Ishaan Lagwankar edited this page Dec 3, 2019 · 1 revision

Code Generation

Given the scope of the project, the mapper and the reducer code that needs to be generated is quite simple and follows a fairly well defined structure. For this reason, we have a few "state variables" (in the form of lists, dictionaries, etc) that we use to encode all the information we need from the query to generate the accurate code. We divide all the required functionalities into blocks of code, and given a query, we generate code for these blocks independently, and then tie them together with minimal processing and this is greatly helped by the fact that the code generation is bottom-up in our approach (as opposed to a more top-down approach like using templates, or plugging in values into prewritten code).

Mapper

The changes we can make to the mapper's functioning is mostly based on the where clauses.
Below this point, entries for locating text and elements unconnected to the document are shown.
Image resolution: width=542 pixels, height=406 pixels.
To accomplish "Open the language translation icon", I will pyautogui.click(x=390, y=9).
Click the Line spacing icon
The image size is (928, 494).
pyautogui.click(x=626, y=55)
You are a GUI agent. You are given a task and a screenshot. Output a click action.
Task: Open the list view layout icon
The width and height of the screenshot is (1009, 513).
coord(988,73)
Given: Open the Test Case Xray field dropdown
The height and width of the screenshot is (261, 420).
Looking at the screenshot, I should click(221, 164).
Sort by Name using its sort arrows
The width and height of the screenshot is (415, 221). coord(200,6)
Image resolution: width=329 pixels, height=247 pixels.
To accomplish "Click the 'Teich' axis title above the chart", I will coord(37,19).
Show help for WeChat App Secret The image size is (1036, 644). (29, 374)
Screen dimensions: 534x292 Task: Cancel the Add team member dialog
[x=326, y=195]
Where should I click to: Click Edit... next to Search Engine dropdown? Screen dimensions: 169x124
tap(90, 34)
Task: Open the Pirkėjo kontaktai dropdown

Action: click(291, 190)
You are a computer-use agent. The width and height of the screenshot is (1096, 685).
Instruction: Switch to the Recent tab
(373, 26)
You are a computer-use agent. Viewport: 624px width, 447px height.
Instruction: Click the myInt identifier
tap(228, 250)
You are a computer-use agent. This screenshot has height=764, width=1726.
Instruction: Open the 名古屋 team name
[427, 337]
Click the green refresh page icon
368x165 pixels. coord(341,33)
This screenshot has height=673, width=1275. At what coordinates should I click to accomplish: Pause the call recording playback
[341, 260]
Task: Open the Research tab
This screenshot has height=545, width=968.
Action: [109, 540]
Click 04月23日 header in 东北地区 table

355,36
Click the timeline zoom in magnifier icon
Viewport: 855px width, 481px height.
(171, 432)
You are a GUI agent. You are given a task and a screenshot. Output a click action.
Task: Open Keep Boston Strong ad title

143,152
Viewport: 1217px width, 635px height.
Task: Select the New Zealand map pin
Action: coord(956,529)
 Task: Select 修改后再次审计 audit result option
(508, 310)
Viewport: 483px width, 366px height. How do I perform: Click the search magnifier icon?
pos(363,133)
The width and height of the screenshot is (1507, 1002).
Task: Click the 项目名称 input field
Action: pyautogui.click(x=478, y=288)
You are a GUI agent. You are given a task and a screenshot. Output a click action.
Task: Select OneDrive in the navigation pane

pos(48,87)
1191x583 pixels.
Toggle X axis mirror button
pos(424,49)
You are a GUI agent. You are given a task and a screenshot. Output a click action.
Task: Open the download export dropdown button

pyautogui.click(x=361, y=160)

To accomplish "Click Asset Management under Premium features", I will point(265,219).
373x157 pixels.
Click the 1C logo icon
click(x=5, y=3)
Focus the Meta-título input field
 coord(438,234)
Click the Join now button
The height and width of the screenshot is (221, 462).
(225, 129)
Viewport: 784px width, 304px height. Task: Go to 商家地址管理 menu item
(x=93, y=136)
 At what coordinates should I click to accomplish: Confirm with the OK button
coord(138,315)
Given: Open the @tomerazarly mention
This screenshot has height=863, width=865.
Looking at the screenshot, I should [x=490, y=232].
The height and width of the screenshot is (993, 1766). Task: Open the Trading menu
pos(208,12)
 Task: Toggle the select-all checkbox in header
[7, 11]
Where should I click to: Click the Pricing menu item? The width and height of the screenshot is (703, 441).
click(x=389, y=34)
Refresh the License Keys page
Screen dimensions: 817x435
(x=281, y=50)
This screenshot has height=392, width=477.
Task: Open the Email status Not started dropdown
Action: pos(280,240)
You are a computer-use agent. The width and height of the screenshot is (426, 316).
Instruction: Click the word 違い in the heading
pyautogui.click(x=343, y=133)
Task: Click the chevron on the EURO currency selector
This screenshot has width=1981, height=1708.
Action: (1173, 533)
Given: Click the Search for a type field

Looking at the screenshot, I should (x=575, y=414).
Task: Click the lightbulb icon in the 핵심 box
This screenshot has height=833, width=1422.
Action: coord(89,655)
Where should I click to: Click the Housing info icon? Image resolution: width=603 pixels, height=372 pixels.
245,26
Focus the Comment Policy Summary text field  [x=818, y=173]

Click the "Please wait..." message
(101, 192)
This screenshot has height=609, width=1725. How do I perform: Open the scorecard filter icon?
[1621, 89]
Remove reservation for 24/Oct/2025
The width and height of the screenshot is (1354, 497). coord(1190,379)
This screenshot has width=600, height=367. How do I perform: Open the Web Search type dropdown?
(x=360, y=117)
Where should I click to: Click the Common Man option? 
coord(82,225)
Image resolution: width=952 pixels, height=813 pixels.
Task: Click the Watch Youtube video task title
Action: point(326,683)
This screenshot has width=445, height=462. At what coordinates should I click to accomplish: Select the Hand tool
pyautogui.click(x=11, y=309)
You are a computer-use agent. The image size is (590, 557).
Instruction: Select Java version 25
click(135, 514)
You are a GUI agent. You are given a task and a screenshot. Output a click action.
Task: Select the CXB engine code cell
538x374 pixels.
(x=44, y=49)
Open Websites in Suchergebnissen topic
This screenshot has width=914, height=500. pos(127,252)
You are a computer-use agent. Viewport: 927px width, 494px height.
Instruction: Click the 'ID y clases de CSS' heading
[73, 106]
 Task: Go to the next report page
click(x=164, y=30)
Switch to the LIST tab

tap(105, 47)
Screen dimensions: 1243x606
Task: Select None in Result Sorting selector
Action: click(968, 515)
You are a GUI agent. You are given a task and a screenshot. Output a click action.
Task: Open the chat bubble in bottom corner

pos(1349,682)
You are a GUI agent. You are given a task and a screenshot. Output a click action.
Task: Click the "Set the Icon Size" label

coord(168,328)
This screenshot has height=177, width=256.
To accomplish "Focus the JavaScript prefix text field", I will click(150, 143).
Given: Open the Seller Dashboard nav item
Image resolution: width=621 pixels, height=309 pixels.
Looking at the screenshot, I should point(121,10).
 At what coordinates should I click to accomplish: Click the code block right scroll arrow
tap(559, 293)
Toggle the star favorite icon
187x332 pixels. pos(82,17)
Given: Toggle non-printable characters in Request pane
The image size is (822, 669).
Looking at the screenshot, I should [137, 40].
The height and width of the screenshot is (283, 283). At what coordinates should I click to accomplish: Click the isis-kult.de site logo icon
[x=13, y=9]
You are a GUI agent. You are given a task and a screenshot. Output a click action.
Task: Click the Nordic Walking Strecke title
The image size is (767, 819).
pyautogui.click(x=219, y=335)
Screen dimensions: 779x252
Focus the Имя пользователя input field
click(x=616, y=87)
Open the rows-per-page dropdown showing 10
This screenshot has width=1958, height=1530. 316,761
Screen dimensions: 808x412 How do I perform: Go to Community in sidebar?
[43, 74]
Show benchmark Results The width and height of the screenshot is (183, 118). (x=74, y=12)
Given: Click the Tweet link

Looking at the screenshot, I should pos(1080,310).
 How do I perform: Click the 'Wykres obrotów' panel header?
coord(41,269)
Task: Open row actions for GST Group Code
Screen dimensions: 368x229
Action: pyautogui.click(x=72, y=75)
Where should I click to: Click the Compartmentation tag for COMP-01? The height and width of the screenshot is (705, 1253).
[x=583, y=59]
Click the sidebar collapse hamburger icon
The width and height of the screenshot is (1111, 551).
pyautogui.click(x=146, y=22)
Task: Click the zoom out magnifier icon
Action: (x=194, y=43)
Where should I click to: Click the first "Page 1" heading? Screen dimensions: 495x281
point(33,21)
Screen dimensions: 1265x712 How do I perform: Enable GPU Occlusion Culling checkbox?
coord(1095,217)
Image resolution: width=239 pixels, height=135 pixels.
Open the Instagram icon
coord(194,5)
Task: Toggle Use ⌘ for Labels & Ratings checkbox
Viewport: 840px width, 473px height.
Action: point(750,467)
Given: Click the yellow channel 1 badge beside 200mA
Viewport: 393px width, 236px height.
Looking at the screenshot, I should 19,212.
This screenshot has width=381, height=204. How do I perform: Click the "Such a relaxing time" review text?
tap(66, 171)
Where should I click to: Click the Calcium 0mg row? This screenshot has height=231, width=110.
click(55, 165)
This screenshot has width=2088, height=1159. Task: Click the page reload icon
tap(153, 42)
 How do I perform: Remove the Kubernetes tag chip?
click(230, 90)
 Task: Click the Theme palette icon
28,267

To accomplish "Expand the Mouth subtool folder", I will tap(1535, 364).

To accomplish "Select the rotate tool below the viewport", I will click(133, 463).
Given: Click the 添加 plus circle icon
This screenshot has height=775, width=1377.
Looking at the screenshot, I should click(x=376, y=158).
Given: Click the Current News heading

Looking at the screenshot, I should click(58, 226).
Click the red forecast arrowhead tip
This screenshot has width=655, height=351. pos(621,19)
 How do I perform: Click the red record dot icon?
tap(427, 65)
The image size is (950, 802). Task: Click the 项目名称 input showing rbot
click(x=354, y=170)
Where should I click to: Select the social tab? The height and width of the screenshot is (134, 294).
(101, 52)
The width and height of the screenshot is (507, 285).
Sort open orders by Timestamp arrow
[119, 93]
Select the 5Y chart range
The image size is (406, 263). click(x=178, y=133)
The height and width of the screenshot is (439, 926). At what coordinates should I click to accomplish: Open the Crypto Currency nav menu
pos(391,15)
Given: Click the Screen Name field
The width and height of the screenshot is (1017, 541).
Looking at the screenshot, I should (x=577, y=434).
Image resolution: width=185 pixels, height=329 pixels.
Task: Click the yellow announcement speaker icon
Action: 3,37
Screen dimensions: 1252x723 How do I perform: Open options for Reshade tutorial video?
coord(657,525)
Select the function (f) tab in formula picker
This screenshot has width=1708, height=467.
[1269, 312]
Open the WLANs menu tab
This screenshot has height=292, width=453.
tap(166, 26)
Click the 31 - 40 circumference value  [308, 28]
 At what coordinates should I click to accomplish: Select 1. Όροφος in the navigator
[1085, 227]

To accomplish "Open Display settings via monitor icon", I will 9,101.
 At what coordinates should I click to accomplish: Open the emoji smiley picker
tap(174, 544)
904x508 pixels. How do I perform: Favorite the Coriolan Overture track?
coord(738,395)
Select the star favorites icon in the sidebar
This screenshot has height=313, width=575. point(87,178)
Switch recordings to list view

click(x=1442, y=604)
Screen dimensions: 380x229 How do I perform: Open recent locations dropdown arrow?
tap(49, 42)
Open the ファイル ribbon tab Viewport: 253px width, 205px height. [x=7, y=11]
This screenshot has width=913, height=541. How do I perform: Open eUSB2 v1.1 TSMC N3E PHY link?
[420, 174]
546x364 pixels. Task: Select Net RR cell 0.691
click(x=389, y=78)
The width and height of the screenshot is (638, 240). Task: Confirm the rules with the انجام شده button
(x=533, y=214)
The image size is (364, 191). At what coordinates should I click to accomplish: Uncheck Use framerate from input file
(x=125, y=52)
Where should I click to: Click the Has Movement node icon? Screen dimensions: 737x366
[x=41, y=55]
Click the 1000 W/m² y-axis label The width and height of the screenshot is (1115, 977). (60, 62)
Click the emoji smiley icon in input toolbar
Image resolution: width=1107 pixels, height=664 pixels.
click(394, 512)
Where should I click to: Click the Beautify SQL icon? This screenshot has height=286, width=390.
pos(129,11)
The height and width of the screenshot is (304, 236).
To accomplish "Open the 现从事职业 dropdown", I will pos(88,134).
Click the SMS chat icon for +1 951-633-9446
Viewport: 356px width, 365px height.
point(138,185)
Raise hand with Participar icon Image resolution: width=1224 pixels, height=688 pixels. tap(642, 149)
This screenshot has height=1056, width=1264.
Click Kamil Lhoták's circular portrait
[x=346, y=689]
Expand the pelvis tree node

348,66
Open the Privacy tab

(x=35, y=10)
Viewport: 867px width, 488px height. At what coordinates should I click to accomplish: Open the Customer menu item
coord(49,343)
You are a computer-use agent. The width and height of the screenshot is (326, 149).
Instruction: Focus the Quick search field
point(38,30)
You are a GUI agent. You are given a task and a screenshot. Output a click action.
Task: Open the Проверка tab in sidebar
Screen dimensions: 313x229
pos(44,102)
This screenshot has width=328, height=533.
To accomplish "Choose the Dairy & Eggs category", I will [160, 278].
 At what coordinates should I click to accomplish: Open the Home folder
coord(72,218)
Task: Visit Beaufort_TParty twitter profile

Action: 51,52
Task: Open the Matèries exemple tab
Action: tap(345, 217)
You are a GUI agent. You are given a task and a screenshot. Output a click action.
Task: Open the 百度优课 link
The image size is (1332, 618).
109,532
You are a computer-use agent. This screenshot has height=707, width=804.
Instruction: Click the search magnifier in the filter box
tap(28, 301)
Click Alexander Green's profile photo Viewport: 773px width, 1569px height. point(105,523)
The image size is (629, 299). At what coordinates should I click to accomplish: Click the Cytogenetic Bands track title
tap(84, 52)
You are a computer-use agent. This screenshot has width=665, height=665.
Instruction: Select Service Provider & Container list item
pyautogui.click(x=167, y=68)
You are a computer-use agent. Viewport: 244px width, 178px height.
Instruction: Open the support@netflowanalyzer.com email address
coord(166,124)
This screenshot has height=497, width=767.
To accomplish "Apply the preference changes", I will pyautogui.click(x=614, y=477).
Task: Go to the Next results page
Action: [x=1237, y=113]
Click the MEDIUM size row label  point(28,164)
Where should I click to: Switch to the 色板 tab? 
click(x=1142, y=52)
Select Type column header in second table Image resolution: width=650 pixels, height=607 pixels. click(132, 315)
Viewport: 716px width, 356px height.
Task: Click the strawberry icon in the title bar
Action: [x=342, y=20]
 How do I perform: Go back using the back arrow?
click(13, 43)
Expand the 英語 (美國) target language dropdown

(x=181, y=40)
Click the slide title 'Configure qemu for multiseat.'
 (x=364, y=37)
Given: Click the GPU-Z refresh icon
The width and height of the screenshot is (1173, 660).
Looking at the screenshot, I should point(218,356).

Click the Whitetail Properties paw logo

We encode the where clauses (there could be multiple) and the way each of them relates to the other (and, or conjunctions). While we do not handle nested where clauses, the script can generate code for an arbitrarily long where clause, and its behaviour is the same as the behaviour of an equivalent clause in plain Python. We simply generate an if block, and make it so that the mapper outputs to stdin only when within the block. We split the data on "," since the expected input is .csv files. Datatypes of the columns also pose a problem, and as a workaround to this, we generate code to typecast any non string column's data (We get this information from the metastore). This also allows us to forbid certain operations on strings (be it in where clauses or aggregations).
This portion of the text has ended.